Family owned newspapers tend to take the content and the long term outlook very seriously. Profit margins are just as rich as the others. They tend to cut in a very different way, and usually are hesitant to cut at all.
The second area is advertising. The main reason newspapers are in the state they are now in is due to shortsighted corporate demands of the last 8 years or so. As the internet began to rise, corporations refused to execute more customer friendly pricing, and realize the need for integration of the web. When the opportunity came to capture the revenues from local customers, they priced themselves out of reach for medium to smaller sized local customers. They refused to invest in the web in a meaningful way to bring the power of the web to those same customers.

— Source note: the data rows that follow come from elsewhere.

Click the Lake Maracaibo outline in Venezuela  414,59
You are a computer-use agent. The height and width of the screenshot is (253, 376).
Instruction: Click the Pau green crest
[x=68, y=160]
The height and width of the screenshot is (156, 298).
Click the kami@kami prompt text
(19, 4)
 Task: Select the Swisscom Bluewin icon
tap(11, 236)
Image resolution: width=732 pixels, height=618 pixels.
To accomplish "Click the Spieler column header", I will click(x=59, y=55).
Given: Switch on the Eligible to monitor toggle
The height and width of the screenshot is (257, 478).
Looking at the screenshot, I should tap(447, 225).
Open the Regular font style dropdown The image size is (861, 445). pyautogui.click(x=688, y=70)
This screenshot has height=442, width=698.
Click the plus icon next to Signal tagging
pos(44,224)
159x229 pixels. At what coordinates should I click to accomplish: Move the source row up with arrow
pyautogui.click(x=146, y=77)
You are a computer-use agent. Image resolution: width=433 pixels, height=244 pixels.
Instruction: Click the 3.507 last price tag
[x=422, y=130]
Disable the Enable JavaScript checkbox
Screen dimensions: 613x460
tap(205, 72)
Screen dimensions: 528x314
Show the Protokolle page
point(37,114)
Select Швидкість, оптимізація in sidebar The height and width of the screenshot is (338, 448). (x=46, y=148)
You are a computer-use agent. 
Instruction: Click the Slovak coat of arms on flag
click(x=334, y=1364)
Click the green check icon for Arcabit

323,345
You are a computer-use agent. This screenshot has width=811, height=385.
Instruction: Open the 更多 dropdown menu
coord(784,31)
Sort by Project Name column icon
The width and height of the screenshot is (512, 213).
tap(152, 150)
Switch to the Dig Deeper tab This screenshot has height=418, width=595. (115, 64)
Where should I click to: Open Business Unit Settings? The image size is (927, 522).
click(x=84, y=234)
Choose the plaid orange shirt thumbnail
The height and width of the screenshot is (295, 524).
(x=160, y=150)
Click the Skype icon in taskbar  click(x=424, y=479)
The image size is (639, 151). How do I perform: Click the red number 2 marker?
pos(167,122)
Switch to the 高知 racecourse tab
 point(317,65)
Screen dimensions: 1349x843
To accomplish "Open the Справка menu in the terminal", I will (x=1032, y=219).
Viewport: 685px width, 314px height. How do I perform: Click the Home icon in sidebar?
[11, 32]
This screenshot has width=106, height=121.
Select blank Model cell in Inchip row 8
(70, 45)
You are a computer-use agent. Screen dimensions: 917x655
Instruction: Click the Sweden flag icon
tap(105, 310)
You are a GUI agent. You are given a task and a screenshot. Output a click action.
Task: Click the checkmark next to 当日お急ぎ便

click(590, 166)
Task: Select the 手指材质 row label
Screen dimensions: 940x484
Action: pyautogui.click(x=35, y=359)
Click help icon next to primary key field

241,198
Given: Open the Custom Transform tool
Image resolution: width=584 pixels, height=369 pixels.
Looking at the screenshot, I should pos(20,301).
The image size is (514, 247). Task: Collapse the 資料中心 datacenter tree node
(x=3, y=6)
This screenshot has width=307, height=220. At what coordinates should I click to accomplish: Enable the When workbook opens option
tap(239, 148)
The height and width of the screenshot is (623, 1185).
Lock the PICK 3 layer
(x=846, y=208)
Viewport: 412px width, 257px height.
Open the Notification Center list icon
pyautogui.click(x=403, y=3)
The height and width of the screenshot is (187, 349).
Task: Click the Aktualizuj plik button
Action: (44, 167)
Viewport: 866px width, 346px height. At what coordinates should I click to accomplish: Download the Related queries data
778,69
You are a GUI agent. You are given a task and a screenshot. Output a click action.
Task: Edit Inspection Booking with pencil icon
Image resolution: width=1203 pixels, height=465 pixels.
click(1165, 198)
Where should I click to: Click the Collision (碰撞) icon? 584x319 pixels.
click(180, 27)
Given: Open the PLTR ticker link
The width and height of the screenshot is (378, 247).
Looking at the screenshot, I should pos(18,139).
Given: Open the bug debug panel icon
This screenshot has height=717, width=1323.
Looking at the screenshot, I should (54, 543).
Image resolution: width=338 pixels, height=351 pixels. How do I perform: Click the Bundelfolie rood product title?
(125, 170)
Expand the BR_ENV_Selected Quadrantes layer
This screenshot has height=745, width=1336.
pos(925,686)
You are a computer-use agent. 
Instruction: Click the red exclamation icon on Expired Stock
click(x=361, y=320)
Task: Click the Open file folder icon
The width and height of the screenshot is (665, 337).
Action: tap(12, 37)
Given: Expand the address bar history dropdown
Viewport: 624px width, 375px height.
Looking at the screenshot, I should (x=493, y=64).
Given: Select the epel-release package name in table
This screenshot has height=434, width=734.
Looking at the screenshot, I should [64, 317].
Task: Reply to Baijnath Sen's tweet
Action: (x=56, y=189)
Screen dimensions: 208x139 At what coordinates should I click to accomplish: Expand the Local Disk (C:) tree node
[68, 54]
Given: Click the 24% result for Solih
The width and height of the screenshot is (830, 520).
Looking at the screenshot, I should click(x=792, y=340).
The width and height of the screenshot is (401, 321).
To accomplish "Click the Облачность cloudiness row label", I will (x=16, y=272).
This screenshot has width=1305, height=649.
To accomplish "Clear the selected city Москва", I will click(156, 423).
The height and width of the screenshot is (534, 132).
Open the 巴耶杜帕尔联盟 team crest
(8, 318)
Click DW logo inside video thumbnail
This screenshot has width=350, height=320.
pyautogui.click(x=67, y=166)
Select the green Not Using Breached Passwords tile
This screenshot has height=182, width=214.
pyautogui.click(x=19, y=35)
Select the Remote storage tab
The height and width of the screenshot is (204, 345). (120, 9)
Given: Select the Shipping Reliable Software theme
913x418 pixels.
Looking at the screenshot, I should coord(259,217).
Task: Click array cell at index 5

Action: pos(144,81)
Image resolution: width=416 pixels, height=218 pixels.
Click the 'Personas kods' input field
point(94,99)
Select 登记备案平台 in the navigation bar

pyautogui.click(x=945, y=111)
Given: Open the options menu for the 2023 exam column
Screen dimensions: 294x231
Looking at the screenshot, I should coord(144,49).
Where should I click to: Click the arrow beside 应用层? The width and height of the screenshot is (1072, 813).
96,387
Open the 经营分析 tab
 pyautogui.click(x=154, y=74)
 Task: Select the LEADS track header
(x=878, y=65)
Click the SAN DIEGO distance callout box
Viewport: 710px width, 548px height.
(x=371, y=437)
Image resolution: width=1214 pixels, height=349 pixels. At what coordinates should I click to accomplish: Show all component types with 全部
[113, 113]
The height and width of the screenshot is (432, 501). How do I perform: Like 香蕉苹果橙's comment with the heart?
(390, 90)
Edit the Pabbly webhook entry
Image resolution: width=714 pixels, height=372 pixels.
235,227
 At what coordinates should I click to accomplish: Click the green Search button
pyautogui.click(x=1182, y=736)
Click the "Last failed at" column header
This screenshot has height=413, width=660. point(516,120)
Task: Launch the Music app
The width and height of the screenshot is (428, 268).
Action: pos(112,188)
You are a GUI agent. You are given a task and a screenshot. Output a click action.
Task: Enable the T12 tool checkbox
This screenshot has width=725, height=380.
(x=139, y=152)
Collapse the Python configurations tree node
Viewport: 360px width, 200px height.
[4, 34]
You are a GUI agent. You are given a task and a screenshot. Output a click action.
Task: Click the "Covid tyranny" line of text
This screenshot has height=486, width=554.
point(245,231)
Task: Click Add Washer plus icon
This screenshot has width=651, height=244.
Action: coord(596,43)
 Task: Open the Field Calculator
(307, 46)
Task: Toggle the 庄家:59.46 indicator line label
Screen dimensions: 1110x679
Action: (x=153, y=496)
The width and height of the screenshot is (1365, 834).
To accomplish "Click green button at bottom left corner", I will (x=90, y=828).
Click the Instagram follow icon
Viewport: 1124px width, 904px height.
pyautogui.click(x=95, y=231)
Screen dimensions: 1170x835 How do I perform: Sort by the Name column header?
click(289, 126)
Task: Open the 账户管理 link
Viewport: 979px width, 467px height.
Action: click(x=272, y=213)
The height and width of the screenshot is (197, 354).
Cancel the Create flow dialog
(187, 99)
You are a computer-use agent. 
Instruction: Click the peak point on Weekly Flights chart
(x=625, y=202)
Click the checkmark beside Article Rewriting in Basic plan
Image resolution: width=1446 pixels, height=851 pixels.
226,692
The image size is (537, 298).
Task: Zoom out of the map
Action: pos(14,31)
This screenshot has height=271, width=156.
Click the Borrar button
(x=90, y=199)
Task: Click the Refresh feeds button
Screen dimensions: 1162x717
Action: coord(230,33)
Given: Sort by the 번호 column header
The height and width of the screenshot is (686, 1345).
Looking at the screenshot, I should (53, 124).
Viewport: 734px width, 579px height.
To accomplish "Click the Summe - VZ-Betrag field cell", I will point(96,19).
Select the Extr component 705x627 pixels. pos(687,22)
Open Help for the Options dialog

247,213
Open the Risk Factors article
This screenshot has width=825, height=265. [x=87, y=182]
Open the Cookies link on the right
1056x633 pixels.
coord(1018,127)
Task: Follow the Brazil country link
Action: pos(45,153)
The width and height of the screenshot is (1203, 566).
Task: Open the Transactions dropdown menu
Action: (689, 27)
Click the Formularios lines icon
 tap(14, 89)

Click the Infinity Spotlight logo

Consequently, those local customers began to drift to other mediums. Now, when the newspaper needs those locals, they are not available to them. Many newspapers have resorted to selling space at firesale prices to prop up weak days or months. What was a rare "deal" is now so common as to make published rates only a reference point. This is also the fault of local publishers, and corporate directives. Instead of moving toward the local advertiser, the shortsighted greed of the early part of this decade carried forward until the bottom began to fall out in 2006. Most advertising executives were pointing this out as early as 2004. No one took the warnings seriously, and the collapse began in earnest early in 2007. In the last 5 years or so, many publishers come from the accounting or financial disciplines, where they used to be either Newsroom or Advertising professionals. Accountants tend to cut expense to reach the profit target. They do not have the vision, or temperament to take risk. Therefore, they cut to profitability. And they did, and continue to do. Unfortunately, at some point that approach reaches an end. When that end has been reached, that visionless publisher has cut most of the talent that could have kept the long term issues from becoming as severe- possibly avoid it altogether. Now, when they need the very best and brightest talent, that talent has been driven out of the business.
Now, they still refuse to believe that the web will eventually replace them. Unfortunately, they still have no long term vision...and think the recession is the problem. Now that current short sighted view drives even more away from them. If you own stock in publicly traded newspapers...don't expect any significant return to greatness in the near future!